A ball impinges directly on another ball at rest. The first ball is brought to rest by the impact. If half of the kinetic energy is lost by the impact, the value of coefficient of restitution is (1) \(\frac{1}{2}\) (2) \(\frac{1}{\sqrt{3}}\) (3) \(\frac{1}{\sqrt{2}}\) (4) \(\frac{\sqrt{3}}{2}\)

Short Answer

Expert verified
The coefficient of restitution is \( \frac{1}{\sqrt{2}} \).

Step by step solution

01

Identify Given Information and Formulae

The problem given describes an elastic collision where one ball, with mass \( m_1 \), is moving with initial velocity \( u_1 \) and impinges on another stationary ball with mass \( m_2 \). The first ball comes to rest after impact, so its final velocity \( v_1 = 0 \). It is stated that half of the kinetic energy is lost due to the impact.
02

Initial and Final Kinetic Energy

The initial kinetic energy of the system is \( KE_{initial} = \frac{1}{2}m_1 u_1^2 \) because the second ball is initially at rest.

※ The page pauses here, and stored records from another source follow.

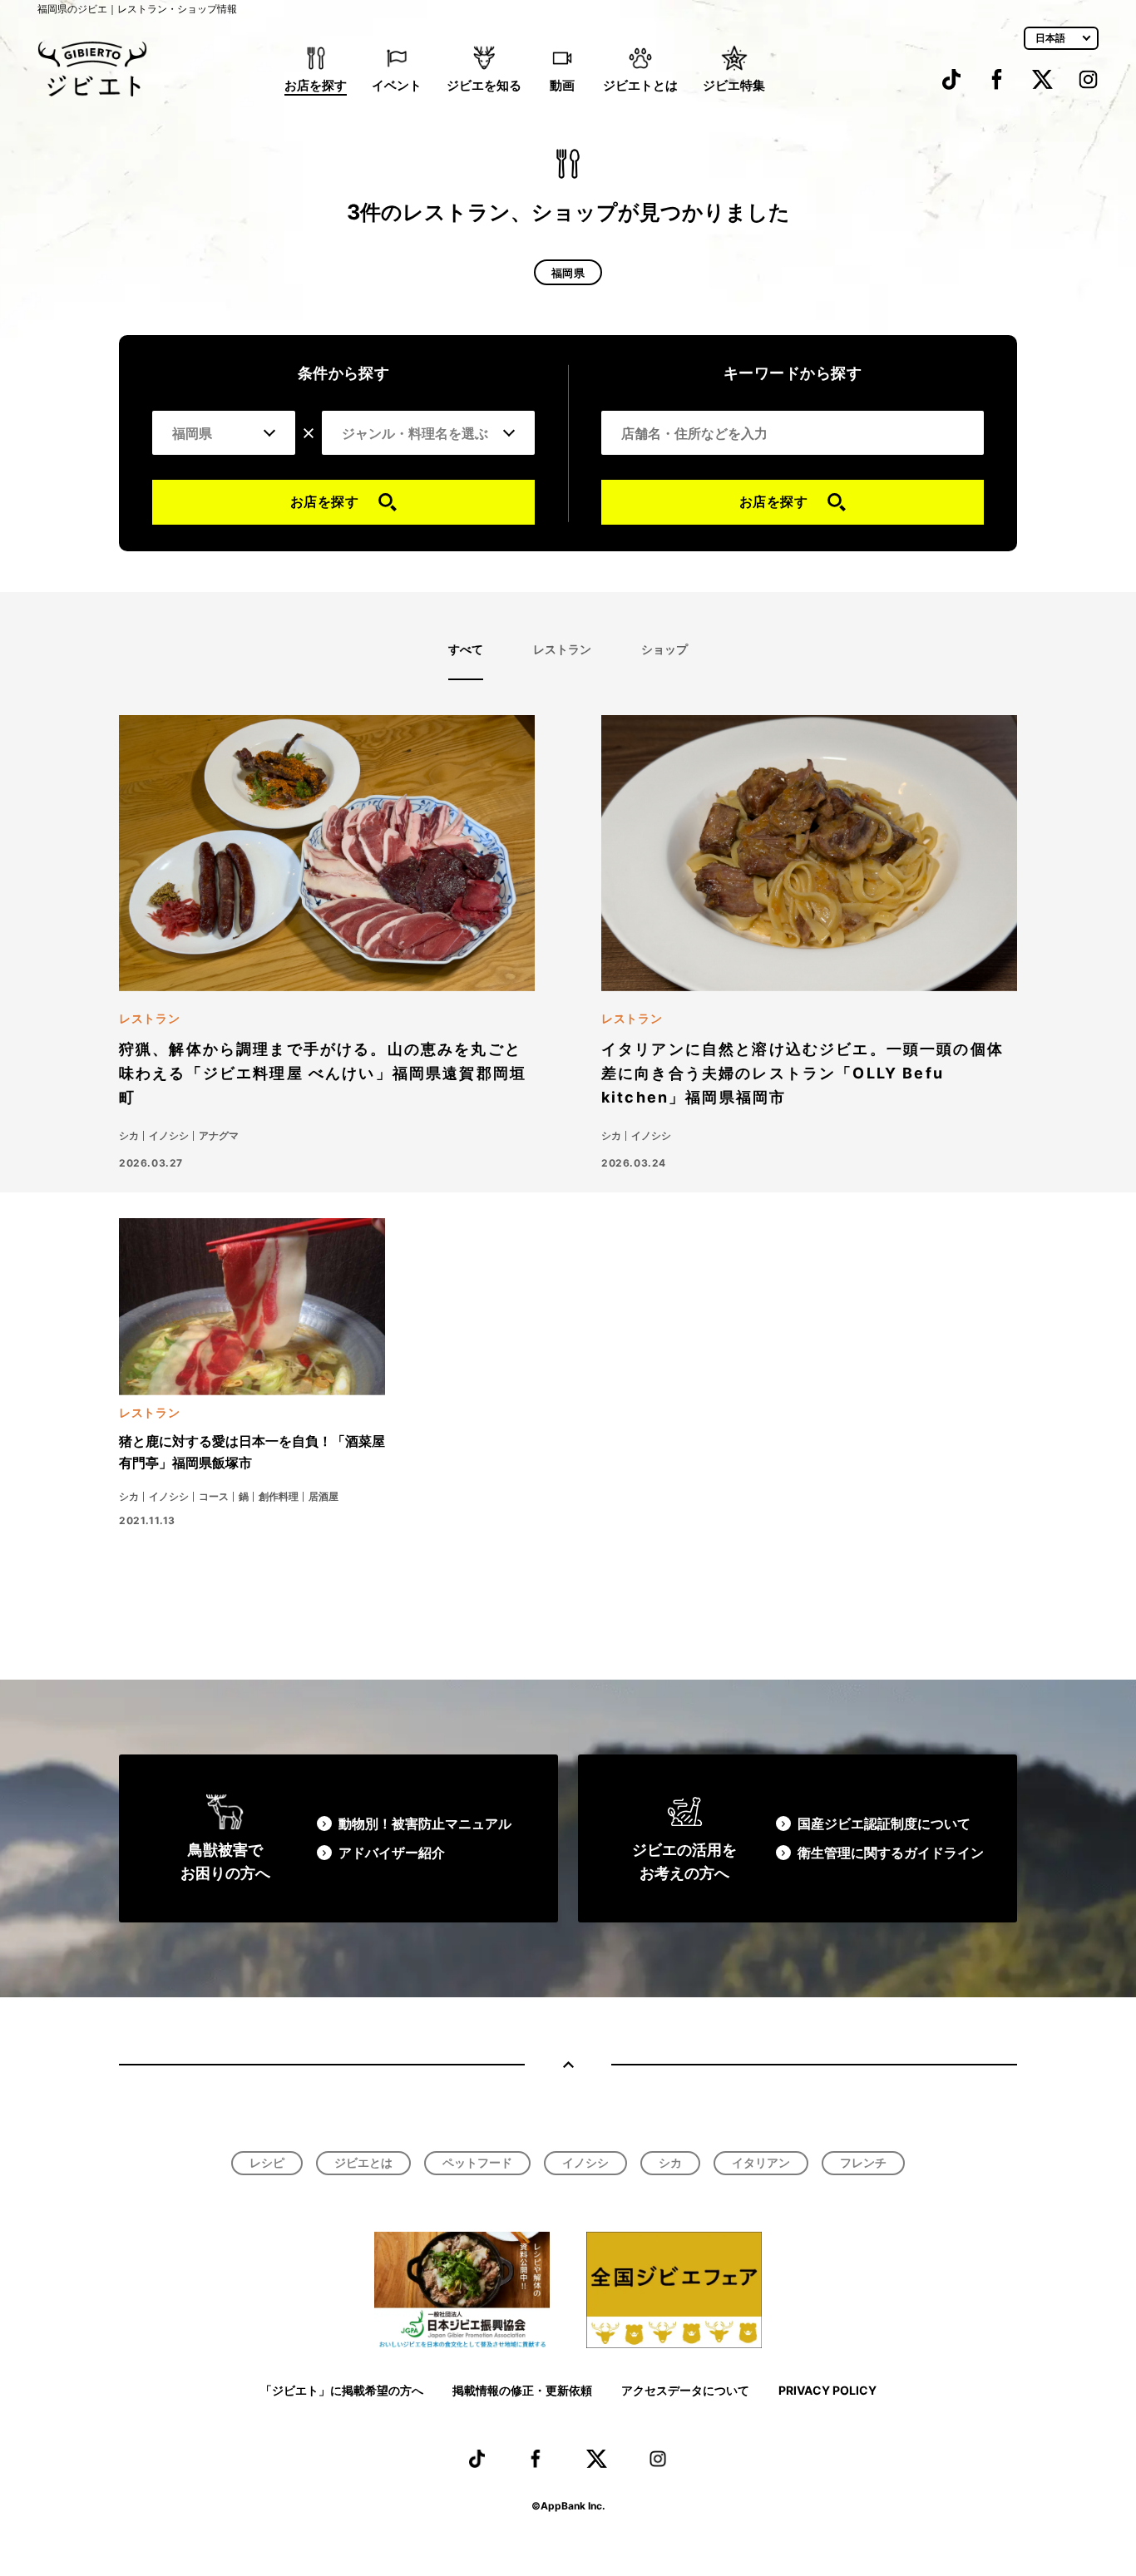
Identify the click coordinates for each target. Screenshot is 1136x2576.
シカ (670, 2162)
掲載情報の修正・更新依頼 (522, 2390)
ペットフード (477, 2162)
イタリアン (761, 2162)
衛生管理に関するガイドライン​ (891, 1852)
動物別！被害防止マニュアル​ (424, 1823)
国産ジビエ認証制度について (884, 1823)
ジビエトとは (640, 85)
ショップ (664, 649)
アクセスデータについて (685, 2390)
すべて (465, 649)
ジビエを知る (484, 85)
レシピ (266, 2162)
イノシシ (585, 2162)
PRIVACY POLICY (827, 2390)
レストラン (562, 649)
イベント (397, 85)
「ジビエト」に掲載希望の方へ (341, 2390)
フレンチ (863, 2162)
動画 (562, 85)
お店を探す (315, 85)
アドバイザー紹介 (391, 1852)
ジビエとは (363, 2162)
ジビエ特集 (734, 85)
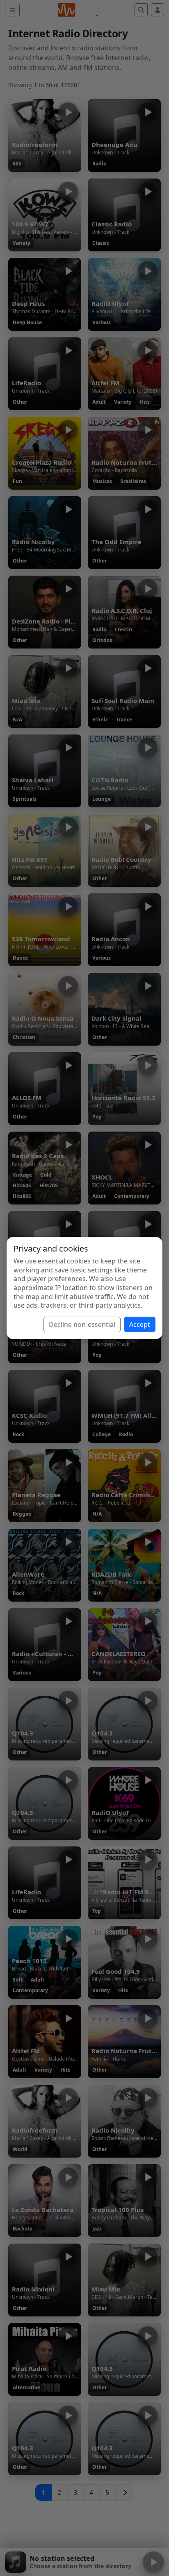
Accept (139, 1324)
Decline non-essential (82, 1324)
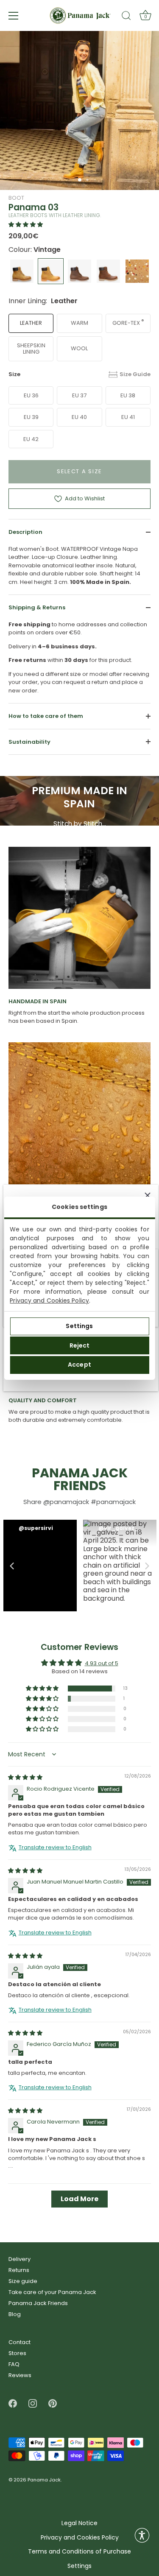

After the impact, the kinetic energy of the first ball is zero (since \( v_1 = 0 \)). Since half of the initial kinetic energy is lost, the kinetic energy of the system after impact is \( KE_{final} = \frac{1}{4}m_1 u_1^2 \). So, the kinetic energy of the second ball \( \frac{1}{2}m_2 v_2^2 = \frac{1}{4}m_1 u_1^2 \).
03

Apply Conservation of Momentum

According to the conservation of momentum, the total momentum before and after the collision is the same. Thus, \( m_1 u_1 = m_2 v_2 \). Solving this gives \( v_2 = \frac{m_1 u_1}{m_2} \).
04

Relate Kinetic Energy and Momentum

From Step 3, we have \( v_2 = \frac{m_1 u_1}{m_2} \). Substitute this into the kinetic energy equation: \( \frac{1}{2}m_2 v_2^2 = \frac{1}{4}m_1 u_1^2 \). Substituting \( v_2 \), we have \( \frac{1}{2} m_2 (\frac{m_1 u_1}{m_2})^2 = \frac{1}{4} m_1 u_1^2 \). Simplifying, we find that \( \frac{m_1^2}{m_2} \times \frac{u_1^2}{m_2} = \frac{1}{4} \times m_1 u_1^2 \).
05

Solve for Coefficient of Restitution

Use the relationship: coefficient of restitution \( e = \frac{v_2 - v_1}{u_1 - u_2} = \frac{v_2}{u_1} \) since \( v_1 = 0 \) and \( u_2 = 0 \). From our equation, \( e = \frac{m_1}{m_2} \sqrt{\frac{1}{2}} = \frac{1}{\sqrt{2}} \). This matches the given option.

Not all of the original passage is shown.